People suffer from various kinds of thirsts--thirst for love, thirst for recognition, thirst for freedom, thirst for knowledge, etc. How can we quench these thirsts? Come to Jesus! Jesus promises that whoever believes in him, rivers of living water will flow from within them. By this he meant the Holy Spirit (39). Whoever believes in Jesus receives the gift of the Holy Spirit who dwells within us. He gives us access to our Lord Jesus Christ and our Father God, who give us everything we need. When we need courage, the Holy Spirit gives us such power and strength that we know nothing is impossible; we become unstoppable. When we need comfort, the Holy Spirit touches oursouls in such personal and meaningful ways that we feel completely safe and secure. When we need love, the Holy Spirit pours the love of God into our hearts. Not only are we fully satisfied, we have abundant love to embrace and serve others as well. The Holy Spirit enables us to serve the world with God’s love.
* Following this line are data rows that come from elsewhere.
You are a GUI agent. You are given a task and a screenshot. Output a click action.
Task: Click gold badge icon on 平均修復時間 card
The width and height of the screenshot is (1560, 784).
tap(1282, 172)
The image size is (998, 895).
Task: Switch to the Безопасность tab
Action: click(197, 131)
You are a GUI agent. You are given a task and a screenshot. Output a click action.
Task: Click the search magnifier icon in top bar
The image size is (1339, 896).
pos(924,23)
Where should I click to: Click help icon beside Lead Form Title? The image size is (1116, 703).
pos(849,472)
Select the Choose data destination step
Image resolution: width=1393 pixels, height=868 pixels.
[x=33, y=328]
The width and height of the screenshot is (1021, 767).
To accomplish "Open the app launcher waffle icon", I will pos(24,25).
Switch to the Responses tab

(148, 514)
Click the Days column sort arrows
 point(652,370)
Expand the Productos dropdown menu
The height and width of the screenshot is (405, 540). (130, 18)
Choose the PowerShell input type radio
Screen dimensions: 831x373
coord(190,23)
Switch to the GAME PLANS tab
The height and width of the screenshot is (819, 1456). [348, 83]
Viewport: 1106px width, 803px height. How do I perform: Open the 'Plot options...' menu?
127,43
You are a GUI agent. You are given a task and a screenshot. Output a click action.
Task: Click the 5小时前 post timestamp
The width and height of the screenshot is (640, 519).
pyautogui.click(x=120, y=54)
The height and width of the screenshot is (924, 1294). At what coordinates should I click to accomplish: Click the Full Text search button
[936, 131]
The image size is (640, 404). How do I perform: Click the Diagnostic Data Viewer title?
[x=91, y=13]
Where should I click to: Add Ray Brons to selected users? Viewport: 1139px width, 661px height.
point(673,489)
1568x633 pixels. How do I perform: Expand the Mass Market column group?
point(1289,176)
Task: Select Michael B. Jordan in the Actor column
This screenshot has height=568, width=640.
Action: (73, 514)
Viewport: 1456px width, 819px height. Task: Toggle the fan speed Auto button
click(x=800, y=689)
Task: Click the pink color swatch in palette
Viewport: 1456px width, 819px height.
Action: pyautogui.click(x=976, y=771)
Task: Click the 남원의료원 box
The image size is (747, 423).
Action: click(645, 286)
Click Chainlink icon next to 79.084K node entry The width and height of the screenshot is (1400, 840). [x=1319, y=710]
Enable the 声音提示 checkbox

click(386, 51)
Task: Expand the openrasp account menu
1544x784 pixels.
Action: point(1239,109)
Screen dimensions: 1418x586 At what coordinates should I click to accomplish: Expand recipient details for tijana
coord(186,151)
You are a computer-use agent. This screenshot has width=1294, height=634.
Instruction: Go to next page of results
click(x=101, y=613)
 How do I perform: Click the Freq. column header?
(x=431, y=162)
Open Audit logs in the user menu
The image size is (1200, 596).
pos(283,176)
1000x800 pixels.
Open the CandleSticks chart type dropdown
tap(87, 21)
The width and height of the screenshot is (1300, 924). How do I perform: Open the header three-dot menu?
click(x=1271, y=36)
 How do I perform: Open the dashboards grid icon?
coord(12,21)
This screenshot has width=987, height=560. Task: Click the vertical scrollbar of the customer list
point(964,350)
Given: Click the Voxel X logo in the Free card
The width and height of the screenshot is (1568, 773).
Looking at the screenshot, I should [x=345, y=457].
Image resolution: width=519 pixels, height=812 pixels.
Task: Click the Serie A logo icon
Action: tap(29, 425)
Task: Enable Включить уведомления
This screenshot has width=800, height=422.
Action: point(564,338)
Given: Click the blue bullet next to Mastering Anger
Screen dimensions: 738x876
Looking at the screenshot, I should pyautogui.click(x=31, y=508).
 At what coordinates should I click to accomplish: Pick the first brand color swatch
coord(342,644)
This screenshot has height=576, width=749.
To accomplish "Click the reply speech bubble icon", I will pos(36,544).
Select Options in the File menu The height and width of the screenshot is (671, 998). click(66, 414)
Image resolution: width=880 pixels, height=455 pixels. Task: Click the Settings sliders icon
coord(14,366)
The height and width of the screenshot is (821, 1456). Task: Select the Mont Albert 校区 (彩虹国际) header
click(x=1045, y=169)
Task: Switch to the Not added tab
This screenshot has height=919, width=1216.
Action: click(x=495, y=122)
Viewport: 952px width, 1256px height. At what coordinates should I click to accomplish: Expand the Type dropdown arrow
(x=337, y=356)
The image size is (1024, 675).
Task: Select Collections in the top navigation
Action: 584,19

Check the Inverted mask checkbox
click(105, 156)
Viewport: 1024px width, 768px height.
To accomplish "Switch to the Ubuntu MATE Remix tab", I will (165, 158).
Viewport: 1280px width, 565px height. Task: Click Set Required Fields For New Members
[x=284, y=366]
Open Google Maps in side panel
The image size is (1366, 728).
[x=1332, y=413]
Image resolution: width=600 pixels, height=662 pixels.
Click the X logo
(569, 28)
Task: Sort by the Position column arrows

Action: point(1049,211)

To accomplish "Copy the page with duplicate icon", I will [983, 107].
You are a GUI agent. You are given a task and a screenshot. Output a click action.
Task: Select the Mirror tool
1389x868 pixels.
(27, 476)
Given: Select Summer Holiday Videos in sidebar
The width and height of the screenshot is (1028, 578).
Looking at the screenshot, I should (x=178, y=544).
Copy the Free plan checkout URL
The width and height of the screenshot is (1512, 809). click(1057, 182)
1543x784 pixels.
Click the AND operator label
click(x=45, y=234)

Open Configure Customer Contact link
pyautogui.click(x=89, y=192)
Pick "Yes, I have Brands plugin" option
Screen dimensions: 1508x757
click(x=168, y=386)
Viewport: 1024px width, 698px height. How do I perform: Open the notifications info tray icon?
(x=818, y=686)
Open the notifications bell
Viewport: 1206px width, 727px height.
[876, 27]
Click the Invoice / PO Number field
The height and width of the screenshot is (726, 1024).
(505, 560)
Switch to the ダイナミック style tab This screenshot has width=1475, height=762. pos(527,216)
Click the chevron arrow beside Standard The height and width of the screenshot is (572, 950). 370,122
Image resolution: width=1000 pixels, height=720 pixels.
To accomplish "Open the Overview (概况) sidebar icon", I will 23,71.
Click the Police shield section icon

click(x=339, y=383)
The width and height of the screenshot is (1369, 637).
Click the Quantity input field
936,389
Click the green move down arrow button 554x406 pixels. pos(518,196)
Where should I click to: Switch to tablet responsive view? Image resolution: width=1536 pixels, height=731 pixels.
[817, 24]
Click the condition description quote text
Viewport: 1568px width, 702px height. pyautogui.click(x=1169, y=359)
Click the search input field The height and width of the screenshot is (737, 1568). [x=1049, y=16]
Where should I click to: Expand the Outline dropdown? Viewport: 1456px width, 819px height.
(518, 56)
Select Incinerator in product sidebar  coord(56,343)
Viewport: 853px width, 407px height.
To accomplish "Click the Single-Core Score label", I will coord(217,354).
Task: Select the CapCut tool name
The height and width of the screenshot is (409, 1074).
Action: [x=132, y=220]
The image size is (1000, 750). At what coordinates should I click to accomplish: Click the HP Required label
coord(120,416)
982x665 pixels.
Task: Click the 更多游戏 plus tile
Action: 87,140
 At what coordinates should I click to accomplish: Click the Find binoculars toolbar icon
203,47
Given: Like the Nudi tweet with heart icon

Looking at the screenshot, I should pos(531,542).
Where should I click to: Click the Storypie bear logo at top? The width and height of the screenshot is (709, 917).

One woman went into an environment that was hostile toward Christianity. She endured many pains and difficult trials spanning three decades. Yet she was used to introduce Jesus to many people in a deeply loving way. A fellow Christian asked what her secret was. She said, “Sabbaths,” meaning time with Jesus. She spends quality time in fellowship with Jesus regularly, as a priority, putting everything else aside. She takes only her Bible, a devotional book, and a hymn book, and goes to a quiet place to be with the Lord. The Holy Spirit so refreshes her soul that she overflows with love and strength to serve others. When the Holy Spirit dwells in us, he is not like a few drops of water, but like rivers of living water. About ten years ago, when I visited Sudan, I saw the amazing effect of the Nile River flowing through the desert. On both sides of the Nile, as far as the eye can see, there was only parched land which was almost completely barren. But where the Nile River is, there is abundant vegetation of all kinds and many animals and fish. It is teeming with life. Though the world around us is like a desert, we can enjoy abundant and overflowing life in Jesus by the work of the Holy Spirit. Everything is abundant and overflowing. Love is abundant. Joy is overflowing and peace is like a river. The Holy Spirit enables us to live an abundant life. Living in this world is like being in a desert. We feel dry, tired and weary. We become grumpy and irritable and even more dry. But when we come to Jesus, rivers of living water stream out from our souls so that we may live a rich and abundant life. Let’s come to Jesus.